Mia frowns. “Now where’s she going?”

“Gym?” I guess, starting to feel foolish. “Shopping?”

But Daisy doesn’t head downtown, or toward the highway that would take us to the nearest mall. She sticks to back roads until we pass Bukowski’s Tavern and enter Solsbury, the next town over. The houses are smaller and closer together here than they are in Echo Ridge, and the lawns look like they get mowed a lot less. Daisy’s blinker comes on after we pass a liquor store, and she turns in front of a sign that reads “Pine Crest Estates.”

That’s an optimistic name, I think. It’s an apartment complex, full of the kind of cheap, boxy places you can’t find in Echo Ridge but that are all over Solsbury. Mom and I checked out someplace similar right before she and Peter got together. If they hadn’t, we weren’t going to be able to hang on to our house for much longer. Even if it was the smallest, crappiest house in all of Echo Ridge.

“Is she moving out?” Mia wonders. Daisy inches through the parking lot, angling the gray Nissan in front of number 9. There’s a blue car to her right, and I pull into an empty spot next to that. We all scrunch down in our seats as she gets out of the car, like that’ll keep us incognito. All Daisy would have to do is turn her head to catch sight of my mother’s Volvo. But she doesn’t look around as she gets out, just strides forward and knocks on the door.
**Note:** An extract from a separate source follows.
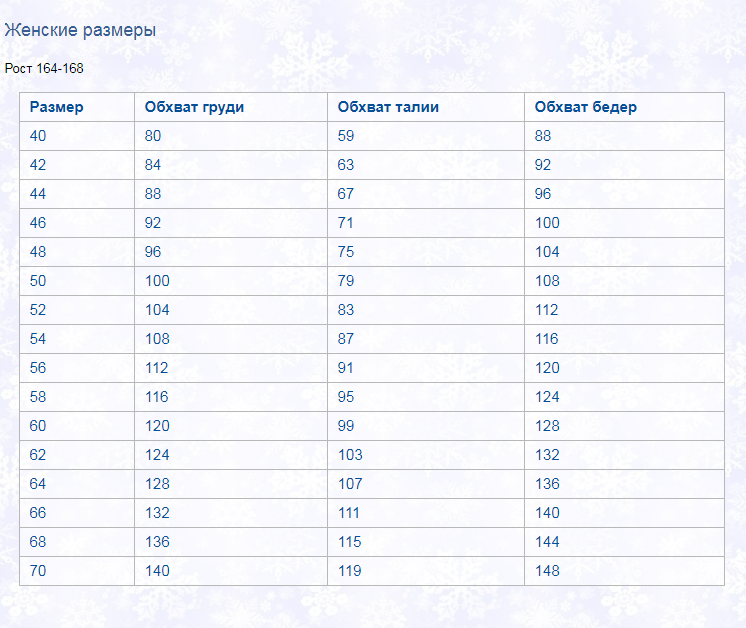Click waist value 75 for size 48
The height and width of the screenshot is (628, 746).
click(346, 252)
Once, twice, and then a third time.

Daisy pulls off her sunglasses, stuffs them into her bag, and knocks again. “Maybe we should leave before she gives up. I don’t think they’re ho—” I start, but then the door to number 9 opens. Somebody wraps his arms around Daisy and swings her halfway around, kissing her so deeply that Mia lets out a gasp beside me.

“Oh my God, Daisy has a boyfriend,” she says, scrambling out of her seat belt and leaning so far left that she’s practically in my lap. “And here she’s been so Mopey McMoperson since she moved home! I did not see that coming.” We’re all craning our necks for a better view, but it’s not until Daisy breaks away that I catch sight of whom she’s with—along with something I haven’t seen in years.
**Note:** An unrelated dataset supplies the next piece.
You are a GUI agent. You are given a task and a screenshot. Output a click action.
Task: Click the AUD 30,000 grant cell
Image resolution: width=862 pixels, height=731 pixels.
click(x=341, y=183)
My brother grinning like his face is about to break, before he pulls Daisy inside and shuts the door behind her.





CHAPTER TWENTY-ONE





Ellery

Monday, September 30

“So,” Malcolm says, plugging tokens into one end of a foosball table. “That was interesting.”

After leaving Declan’s apartment, we stopped at the first place we came to that we were pretty sure he and Daisy wouldn’t show up on a date. It happened to be a Chuck E. Cheese’s. I haven’t been to one in years, so I’ve forgotten what a sensory assault they are: flashing lights, beeping games, tinny music, and screaming children.

The guy letting people in at the door wasn’t sure about us at first. “You’re supposed to come with kids,” he said, glancing behind us at the empty hallway.

“We are kids,” Mia pointed out, holding out her hand for a stamp.

Turns out, Chuck E. Cheese’s is the perfect location for a clandestine debrief. Every adult in the place is too busy either chasing after or hiding from their children to pay us any attention. I feel weirdly calm after our trip to Pine Crest Estates, the dread that came over me at Mia’s house almost entirely gone. There’s something satisfying about unlocking another piece of the Echo Ridge puzzle, even if I’m not yet sure where it fits.